■ 9月の読了本5冊。
『安曇野 道祖の神と石神様たち』西川久寿男/穂高神社
安曇野には二十三夜塔、庚申塔、馬頭観世音などが道祖神とともに祀られている。これらの石神・石仏がどういうものなのかを説いた本。 今後の道祖神巡りの資料にしたい。今年開業した長野の古書店で買い求めた。
『製本工房から』栃折久美子/冬樹社
昭和53(1978)年発行の古い本。 著者の栃折さんはブックデザイナー。 1960年から1977年までに書かれたエッセイをまとめたもの。 このくらいの年代に書かれた、少しかたい文章をもっと読みたいとこの頃思う。
松本のカフェ マトカで行われた古本市で買い求めた。本の天の変色が他の部分より進んでいることから長い間きちんと書棚に並べられていたと思われる。どんな人が所有していたのだろう・・・。
『龍宮』川上弘美/文春文庫
先日の日帰り東京に持っていった本。都内を移動する地下鉄と帰りの「あずさ」で読んだ。昔蛸だったと称する男の自慢話。海から出てきて人間と交わった「生き物」。ほんとうはここにはいないもの、別の世界から訪れたものとの交情。
『此処 彼処』川上弘美/新潮文庫
「私の場所」の想い出を綴ったエッセイ集。
『「想定外」の罠 大震災と原発』柳田邦男/文藝春秋
柳田氏はこの本の中でもヒューマンエラー、まさかと思うような人間のミスがシステム(航空機も複雑なシステムだ)全体を破局に陥れるような大事故を招くことを指摘している。

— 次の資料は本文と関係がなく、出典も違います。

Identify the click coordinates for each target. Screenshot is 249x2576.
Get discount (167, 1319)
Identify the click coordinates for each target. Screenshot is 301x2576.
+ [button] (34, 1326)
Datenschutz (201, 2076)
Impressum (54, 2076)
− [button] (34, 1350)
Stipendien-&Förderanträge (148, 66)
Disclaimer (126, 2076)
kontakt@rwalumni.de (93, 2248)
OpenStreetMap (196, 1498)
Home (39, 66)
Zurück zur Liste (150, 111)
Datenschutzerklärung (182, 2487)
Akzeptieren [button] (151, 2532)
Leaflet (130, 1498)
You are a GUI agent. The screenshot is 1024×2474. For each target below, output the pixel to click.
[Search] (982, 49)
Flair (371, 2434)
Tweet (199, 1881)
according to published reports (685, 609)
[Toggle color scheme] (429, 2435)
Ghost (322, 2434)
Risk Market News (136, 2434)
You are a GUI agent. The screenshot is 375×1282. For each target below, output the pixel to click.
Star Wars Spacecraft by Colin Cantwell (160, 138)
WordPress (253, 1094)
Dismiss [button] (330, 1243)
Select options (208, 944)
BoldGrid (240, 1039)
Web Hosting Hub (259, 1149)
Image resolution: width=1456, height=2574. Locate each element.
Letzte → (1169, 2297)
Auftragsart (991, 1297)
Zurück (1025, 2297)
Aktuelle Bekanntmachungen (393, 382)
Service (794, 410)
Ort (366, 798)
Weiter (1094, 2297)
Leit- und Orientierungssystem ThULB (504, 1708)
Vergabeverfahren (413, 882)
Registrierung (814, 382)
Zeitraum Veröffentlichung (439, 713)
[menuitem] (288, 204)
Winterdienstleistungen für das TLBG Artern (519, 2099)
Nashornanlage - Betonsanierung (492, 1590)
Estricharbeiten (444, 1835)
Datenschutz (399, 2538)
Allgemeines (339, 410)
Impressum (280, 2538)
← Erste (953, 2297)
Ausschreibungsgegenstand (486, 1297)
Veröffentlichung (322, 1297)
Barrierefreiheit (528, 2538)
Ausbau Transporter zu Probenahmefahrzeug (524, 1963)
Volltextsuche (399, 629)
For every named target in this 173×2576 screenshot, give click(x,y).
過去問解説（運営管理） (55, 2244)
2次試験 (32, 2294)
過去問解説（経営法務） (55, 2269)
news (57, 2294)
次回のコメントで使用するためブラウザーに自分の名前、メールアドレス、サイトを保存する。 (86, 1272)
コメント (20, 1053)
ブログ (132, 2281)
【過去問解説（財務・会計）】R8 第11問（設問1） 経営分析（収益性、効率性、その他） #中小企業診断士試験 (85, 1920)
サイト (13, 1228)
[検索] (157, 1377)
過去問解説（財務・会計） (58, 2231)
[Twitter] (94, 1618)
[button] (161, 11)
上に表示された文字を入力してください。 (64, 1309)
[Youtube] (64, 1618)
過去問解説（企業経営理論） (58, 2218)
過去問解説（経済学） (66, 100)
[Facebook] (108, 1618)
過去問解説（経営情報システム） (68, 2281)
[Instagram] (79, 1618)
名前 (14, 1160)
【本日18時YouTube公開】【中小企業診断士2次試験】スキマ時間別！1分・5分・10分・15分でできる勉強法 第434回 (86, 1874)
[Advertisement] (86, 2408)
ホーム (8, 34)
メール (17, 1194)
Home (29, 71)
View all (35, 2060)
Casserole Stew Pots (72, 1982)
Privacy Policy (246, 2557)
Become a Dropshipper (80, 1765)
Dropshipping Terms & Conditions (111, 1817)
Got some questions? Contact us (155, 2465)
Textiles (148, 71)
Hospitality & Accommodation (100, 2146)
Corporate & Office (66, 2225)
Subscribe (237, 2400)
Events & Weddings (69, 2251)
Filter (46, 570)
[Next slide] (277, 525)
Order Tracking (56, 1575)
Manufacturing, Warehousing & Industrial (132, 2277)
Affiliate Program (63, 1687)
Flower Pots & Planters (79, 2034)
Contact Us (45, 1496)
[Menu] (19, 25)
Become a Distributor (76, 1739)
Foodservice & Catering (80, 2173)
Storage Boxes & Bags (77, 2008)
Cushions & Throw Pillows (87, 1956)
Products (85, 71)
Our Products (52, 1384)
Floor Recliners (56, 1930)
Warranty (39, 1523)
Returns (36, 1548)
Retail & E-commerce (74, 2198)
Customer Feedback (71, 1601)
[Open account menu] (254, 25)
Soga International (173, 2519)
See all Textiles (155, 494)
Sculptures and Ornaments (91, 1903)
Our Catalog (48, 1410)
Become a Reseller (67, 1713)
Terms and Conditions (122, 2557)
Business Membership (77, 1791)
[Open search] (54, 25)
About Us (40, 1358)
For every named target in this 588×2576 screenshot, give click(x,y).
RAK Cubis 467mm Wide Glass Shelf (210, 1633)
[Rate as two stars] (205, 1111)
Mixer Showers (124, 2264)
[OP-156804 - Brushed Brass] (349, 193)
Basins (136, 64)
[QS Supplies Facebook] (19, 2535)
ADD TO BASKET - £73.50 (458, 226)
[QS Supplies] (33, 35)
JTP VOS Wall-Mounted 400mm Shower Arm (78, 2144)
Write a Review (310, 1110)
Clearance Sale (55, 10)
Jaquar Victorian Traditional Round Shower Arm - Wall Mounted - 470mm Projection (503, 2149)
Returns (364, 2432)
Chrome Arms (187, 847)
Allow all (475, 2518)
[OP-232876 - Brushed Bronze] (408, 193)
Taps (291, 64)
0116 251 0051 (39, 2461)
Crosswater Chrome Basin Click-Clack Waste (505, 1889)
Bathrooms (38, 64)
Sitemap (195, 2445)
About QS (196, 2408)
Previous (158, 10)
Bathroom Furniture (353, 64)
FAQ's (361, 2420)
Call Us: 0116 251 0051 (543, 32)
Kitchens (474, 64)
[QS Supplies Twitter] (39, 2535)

9月6日に那覇から羽田に向かっていた全日空機が浜松市沖で一時背面飛行をしていた、と報ずる新聞記事を読んで、柳田氏が指摘していたヒューマンエラーのことを思い出した。
副操縦士が操縦室のドアの解錠スイッチ操作するところを、間違えて方向舵の調整スイッチを操作したために機体が大きく傾き、一時ほぼ背面状態になったのだという。ふたつのスイッチは十数センチ離れていると記事にある。が、この配置が「ヒューマンエラー」を誘発したと言えるのかもしれない。ふたつのスイッチは十数センチしか離れていなかった、こう捉える方が認識としては正しいのではないか。
人は時にミスをする、間違える、誤った操作をする。このことを前提とした設計、そこには想定範囲をより広げる設計者の優れた想像力とそれをどこまで設計に反映させるかということに関する優れた判断力が必要、ということだろう。
9月29日付信濃毎日新聞朝刊の記事
さて、10月はどんな本と出会うことができるだろう・・・。